The Central Bank of Nigeria (CBN) has said it will keep its benchmark interest rate unchanged at 26.5 per cent, and retain the Cash Reserve Requirement for deposit money banks at 45 per cent and merchant banks at 16 per cent.

The decision came at the 305th meeting of the Monetary Policy Committee (MPC) of the CBN.

The CBN governor, Olayemi Cardoso, in a statement explained that the decisions were taken after the Committee reviewed recent developments in the global and domestic economies and assessed the near-to-medium-term outlook.

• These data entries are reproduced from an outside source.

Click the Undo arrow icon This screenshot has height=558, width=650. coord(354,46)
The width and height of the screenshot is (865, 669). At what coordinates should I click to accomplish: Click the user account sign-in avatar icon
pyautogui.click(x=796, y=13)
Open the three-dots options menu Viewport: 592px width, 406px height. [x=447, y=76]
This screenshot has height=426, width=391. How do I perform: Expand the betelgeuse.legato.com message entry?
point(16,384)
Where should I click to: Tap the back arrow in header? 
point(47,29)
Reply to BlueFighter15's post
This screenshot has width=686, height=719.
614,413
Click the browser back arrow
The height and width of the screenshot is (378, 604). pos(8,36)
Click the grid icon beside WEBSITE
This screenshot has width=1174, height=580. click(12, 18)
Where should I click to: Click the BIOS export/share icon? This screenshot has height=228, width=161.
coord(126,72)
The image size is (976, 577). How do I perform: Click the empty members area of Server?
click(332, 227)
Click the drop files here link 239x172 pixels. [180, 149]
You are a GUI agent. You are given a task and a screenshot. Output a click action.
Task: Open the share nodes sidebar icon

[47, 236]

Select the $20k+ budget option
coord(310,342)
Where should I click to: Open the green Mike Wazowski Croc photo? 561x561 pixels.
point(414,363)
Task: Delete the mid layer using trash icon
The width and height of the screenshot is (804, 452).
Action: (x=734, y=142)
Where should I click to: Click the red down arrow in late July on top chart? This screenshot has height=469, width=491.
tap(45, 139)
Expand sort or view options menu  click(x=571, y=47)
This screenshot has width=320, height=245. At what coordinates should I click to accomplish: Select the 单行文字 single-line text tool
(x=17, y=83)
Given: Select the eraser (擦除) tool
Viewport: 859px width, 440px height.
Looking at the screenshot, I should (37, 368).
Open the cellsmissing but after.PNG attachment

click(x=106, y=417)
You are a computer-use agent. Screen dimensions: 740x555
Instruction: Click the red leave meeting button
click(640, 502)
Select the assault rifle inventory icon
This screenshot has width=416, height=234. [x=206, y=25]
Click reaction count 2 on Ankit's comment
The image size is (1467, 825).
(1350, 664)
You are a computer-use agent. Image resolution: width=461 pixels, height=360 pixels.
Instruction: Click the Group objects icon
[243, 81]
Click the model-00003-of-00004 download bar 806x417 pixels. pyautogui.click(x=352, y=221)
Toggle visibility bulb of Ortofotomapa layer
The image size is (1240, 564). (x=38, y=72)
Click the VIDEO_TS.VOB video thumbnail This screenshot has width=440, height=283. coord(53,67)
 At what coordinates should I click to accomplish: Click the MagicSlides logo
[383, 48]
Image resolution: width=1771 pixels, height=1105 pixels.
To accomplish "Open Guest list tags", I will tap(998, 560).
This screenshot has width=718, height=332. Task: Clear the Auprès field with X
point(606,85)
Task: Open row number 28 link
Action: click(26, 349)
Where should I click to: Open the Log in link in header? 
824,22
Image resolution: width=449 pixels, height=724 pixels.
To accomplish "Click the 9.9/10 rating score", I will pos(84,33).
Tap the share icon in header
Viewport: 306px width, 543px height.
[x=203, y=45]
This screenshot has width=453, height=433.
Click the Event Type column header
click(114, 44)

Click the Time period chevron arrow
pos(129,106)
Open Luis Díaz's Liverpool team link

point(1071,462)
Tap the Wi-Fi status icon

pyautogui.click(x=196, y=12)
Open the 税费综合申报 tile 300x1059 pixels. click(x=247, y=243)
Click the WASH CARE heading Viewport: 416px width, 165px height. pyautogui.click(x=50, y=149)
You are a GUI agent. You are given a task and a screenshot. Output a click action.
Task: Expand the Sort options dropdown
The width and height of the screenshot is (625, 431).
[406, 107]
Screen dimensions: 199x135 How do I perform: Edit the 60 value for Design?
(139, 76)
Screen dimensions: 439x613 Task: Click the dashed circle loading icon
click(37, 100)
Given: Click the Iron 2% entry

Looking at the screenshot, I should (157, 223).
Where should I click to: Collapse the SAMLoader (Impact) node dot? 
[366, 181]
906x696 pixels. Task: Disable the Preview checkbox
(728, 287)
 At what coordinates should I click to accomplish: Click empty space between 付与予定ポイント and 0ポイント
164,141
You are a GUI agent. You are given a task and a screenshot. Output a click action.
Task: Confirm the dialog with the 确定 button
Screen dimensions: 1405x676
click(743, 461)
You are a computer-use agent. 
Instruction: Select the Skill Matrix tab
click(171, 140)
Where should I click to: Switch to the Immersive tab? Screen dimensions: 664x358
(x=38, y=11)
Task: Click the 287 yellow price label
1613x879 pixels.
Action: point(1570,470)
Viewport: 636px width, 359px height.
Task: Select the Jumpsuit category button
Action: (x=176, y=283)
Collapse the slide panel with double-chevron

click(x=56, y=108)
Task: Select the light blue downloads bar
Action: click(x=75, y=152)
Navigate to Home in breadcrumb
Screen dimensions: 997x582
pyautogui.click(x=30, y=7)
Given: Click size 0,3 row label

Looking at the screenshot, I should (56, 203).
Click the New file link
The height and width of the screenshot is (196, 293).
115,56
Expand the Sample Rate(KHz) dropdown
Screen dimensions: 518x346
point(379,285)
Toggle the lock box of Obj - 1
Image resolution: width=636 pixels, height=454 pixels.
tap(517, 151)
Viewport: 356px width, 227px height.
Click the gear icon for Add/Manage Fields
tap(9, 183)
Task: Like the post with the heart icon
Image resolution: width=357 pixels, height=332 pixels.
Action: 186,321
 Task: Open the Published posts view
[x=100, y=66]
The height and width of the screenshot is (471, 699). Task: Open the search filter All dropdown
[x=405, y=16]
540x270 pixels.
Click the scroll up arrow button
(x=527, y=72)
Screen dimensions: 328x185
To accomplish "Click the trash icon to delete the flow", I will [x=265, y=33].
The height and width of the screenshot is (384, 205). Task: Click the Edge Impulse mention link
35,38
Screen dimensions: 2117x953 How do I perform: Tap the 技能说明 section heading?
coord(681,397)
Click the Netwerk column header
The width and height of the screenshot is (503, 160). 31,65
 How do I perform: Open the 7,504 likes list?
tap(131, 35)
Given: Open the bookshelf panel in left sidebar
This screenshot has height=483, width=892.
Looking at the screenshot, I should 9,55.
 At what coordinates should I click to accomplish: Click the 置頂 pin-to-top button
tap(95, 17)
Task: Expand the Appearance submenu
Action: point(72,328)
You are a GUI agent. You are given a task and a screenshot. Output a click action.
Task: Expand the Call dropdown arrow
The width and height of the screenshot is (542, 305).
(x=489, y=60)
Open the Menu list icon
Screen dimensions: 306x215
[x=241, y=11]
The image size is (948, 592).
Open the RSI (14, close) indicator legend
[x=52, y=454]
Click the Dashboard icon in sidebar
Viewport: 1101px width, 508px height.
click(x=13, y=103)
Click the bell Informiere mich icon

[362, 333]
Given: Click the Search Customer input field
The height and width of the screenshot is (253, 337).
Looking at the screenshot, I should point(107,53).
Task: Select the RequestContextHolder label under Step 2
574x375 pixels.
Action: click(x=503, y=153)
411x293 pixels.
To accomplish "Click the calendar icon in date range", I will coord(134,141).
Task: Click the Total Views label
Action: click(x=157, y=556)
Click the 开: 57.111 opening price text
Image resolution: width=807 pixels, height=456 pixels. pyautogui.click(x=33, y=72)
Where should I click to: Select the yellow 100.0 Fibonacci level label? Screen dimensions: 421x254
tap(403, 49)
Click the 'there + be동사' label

“The decisions of the MPC were anchored on a comprehensive assessment of risks to the outlook. Although inflation has risen marginally for two consecutive months, largely induced by external shocks, the MPC recognized its transitory nature and remained confident that the current macroeconomic environment is sufficiently robust to support a return to disinflation.” Cardoso said,

While noting the effects of the Middle East crisis, which have exerted upward pressure on energy prices, cost of transportation and other logistics, the MPC observed that available evidence indicates that the impact of the crisis on the Nigerian economy has been largely muted due to the benefits of prior policy reforms.

Cardoso said, “These include exchange rate stability, improvements in external reserve buffers, strengthened monetary policy transmission, a well-capitalised banking system, and ongoing fiscal consolidation, which have significantly bolstered the economy’s ability to absorb external shocks. As a result, the pass-through of global commodity and energy price shocks to domestic inflation has been significantly mitigated and would have been more pronounced in the absence of these reforms. The MPC was, therefore, convinced that the essential conditions for price stability remain firmly in place.”

In addition, the Committee welcomed the recent sovereign rating upgrade amid prevailing external headwinds.

The CBN Boss said that this further underscores the strength of the country’s macroeconomic fundamentals and reinforces confidence in its reform trajectory and policy credibility, leading to the MPC members proposing a cautious and vigilant policy stance in order to anchor inflation expectations and safeguard macroeconomic stability.

Cardoso also highlighted the significance of the just-concluded recapitalisation exercise, noting that the successful conclusion of the banking recapitalisation exercise culminated in the emergence of 33 banks with stronger financial soundness indicators, enhancing their capacity to support the economy.

The MPC then urged the Bank to remain proactive and adopt necessary measures to address potential post-recapitalisation risks towards preserving financial system stability.

Inflation

The nation’s Headline inflation rose marginally for the second consecutive month to 15.69 per cent in April 2026, from 15.38 per cent in the preceding month, largely driven by the rise in food inflation to 16.06 per cent in April 2026 from 14.31 per cent in March.

Despite the rise in inflation, the MPC noted some very strong buffers that have continued to reinforce investor confidence in the Nigerian economy and support exchange rate stability.

These include the moderation of core inflation to 15.86 per cent in April 2026, from 16.21 per cent in March, and the slowing of the 12-month average inflation to 19.16 per cent in April 2026, from 20.05 per cent in March.

Also, looking at the Month‑on‑month headline inflation, this also eased to 2.13 per cent in April 2026, compared with 4.18 per cent in March2026, reflecting moderation in both food and core components.

Other positive buffers according to the committee are the growth of the real GDP by 4.07 per cent in the fourth quarter of 2025, compared with 3.98 per cent in the preceding quarter, supported by expansion in industry and agriculture sectors.

A close look at the GDP shows that the non-oil sector grew by 3.99 per cent (year-on-year) in Q4 2025 from 3.91 per cent in the preceding quarter, driven by key activities in the Services sector, including information & communication, and transportation & storage activities.

The oil sector also tapped into the growth trajectory, rising to 6.79 per cent in Q4 2025 from 5.84 per cent in the previous quarter, on the back of improved refining in the downstream sector.

Gross external reserves remained robust at US$49.49 billion as of 15th May 2026, compared with US$48.35 billion at end‑March 2026, sufficient to cover 9.04 months of imports for goods and services.

Global growth is expected to moderate in 2026 compared with 2025, reflecting the impact of heightened geopolitical tensions, energy market disruptions, and tighter financial conditions.